(Directive)
Rewrite the listing, replacing "To Excel" with "To PDF" and leaving everything else unchanged.

**** Input rows

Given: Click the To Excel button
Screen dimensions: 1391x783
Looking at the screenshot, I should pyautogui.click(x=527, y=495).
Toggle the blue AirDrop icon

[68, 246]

********

(Full response)
Given: Click the To PDF button
Screen dimensions: 1391x783
Looking at the screenshot, I should pyautogui.click(x=527, y=495).
Toggle the blue AirDrop icon

[68, 246]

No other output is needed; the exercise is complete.